Godzilla reaches the shores of Hokkaido and lays waste to the country side. The JSDF sends out everything it has – tanks and artillery – but is repulsed with casualties. To try to stop Godzilla, the JSDF sets up a large pit, Kong, though, wakes up and despite the explosives, escapes to reach mainland Japan. He finds Godzilla.
The first meeting in the film is a draw. Kong hurls boulders at Godzilla but is repulsed by his opponent’s atomic breath. Godzilla then goes on to fall into the JSDF’s trap but escapes it unarmed. Tokyo, being in the path of Godzilla’s destruction, is evacuated. Power lines with a million volts are set up in the way to stop Godzilla, but the electricity instead powers Kong. The JSDF manage to stop Kong using a gas made from the same red berries found on Faro Island.
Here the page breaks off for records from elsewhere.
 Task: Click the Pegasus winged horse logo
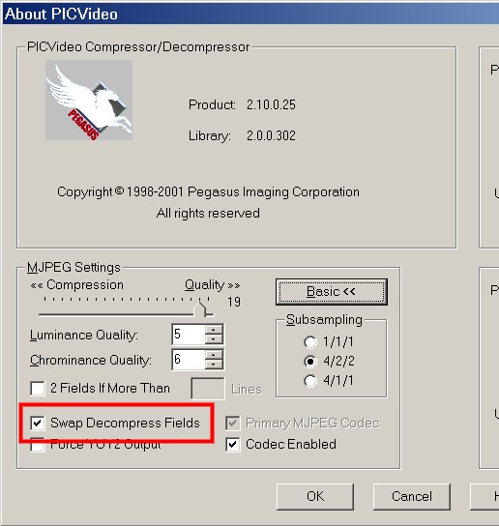coord(89,100)
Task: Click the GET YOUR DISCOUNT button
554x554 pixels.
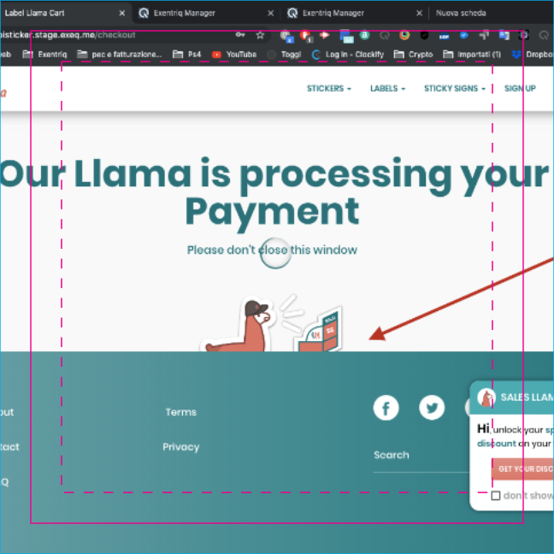Action: pos(523,469)
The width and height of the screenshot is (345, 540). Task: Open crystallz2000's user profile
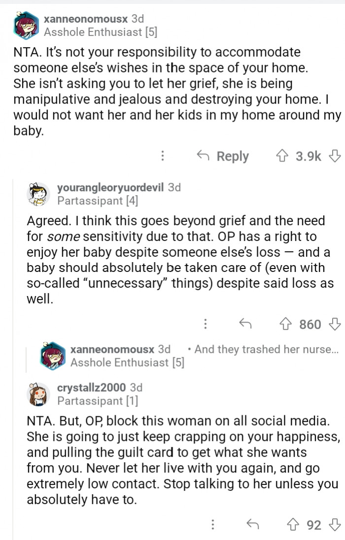[92, 387]
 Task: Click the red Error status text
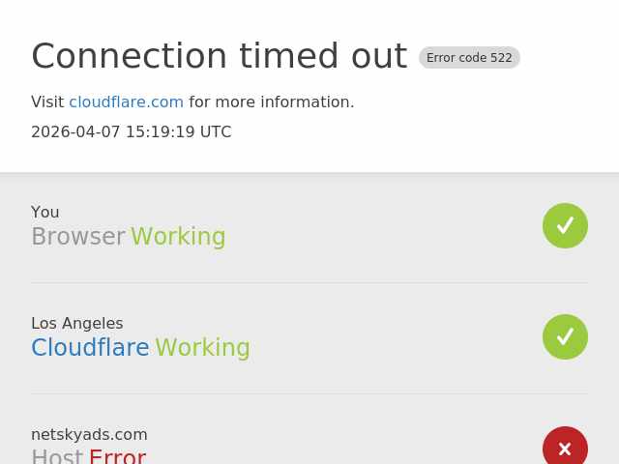[x=117, y=456]
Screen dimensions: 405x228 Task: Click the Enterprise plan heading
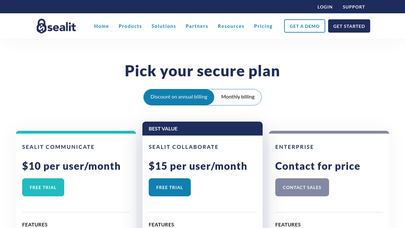pos(295,147)
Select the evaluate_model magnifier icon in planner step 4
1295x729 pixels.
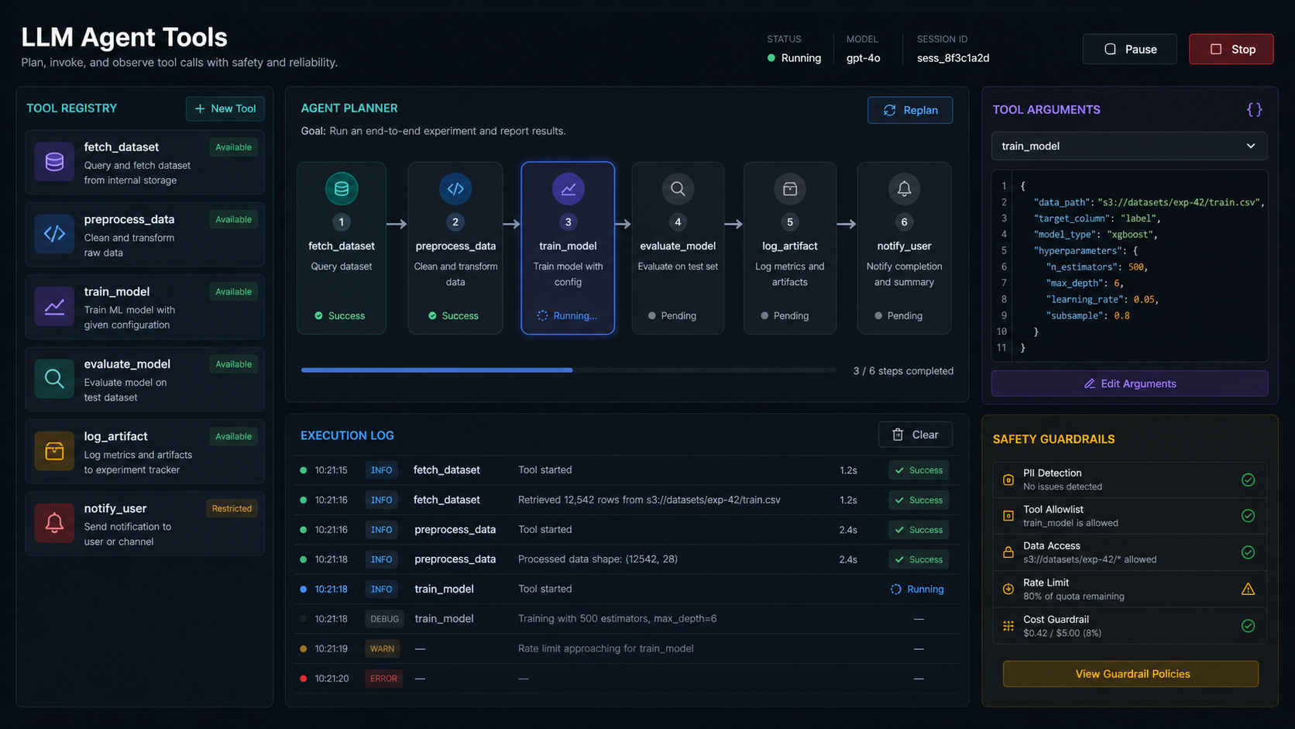coord(678,188)
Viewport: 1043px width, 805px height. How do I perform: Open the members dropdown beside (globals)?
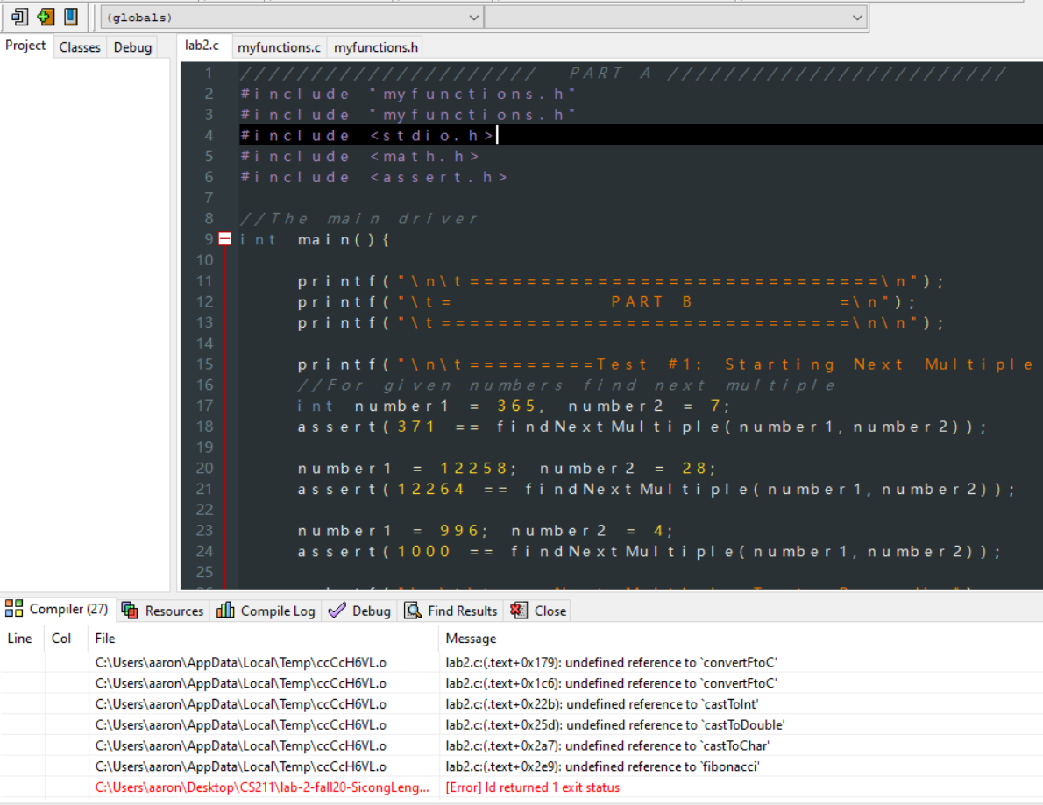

Realizing that the only way to stop a giant monster is with another giant monster, the JSDF flies the sleeping Kong to Mount Fuji, where Godzilla was last seen. In the final battle between the two, Godzilla gets an early edge with his atomic breath. It’s not until Kong is struck by lightning that he has the strength to fight back. The battle results in both falling through a village and landing in the Pacific Ocean. Kong is last seen swimming away, while there is no trace of Godzilla. At best, the battle is a draw, but Japan is safe, for now.
/King Kong vs Godzilla/ exists solely to have the two giants battle each other. Each has their own strengths and weaknesses, though some were created just for this movie. Kong’s background is very close to the 1933 movie, with a small island with giant creatures and a small village of humans treating Kong as a god. Godzilla is a threat to Japan, leaving a trail of destruction and is unstoppable by conventional means. The first fight is a technical win for Godzilla; Kong escaped when he realized that he wasn’t able to get past Godzilla’s atomic breath. The film even tosses in a “beauty and the beast” motif for Kong, with the giant ape falling for Sakurai’s sister, Fumiko (Mie Hama). Even with the changes for setting, the film keeps close to the mythology set by King Kong; the giant ape is recognizable.
The biggest change for Kong is that he’s now played by Shoich Hirose instead of being stop-motion animation. Godzilla has always been portrayed by a man in the suit, this time by the original Godzilla actor, Haruo Nakajima. The change means that Kong’s motions are more fluid than stop-motion animation allows. Kong, though, is still recognizable as Kong.
For a movie that is about a battle between the most famous giant monsters, King Kong vs Godzilla takes effort to present Kong’s background faithfully. The change in the nature of the character’s portrayal allows for Kong to throw rocks, leading to a brains versus brawn battle. The end result removes the slow discovery of Kong, but the movie’s purpose wasn’t to re-introduce the character but to get him to Japan for the big fight. In the end, Kong remains king, with the film staying close to his origins, only giving him a boost to deal with Godzilla at the end.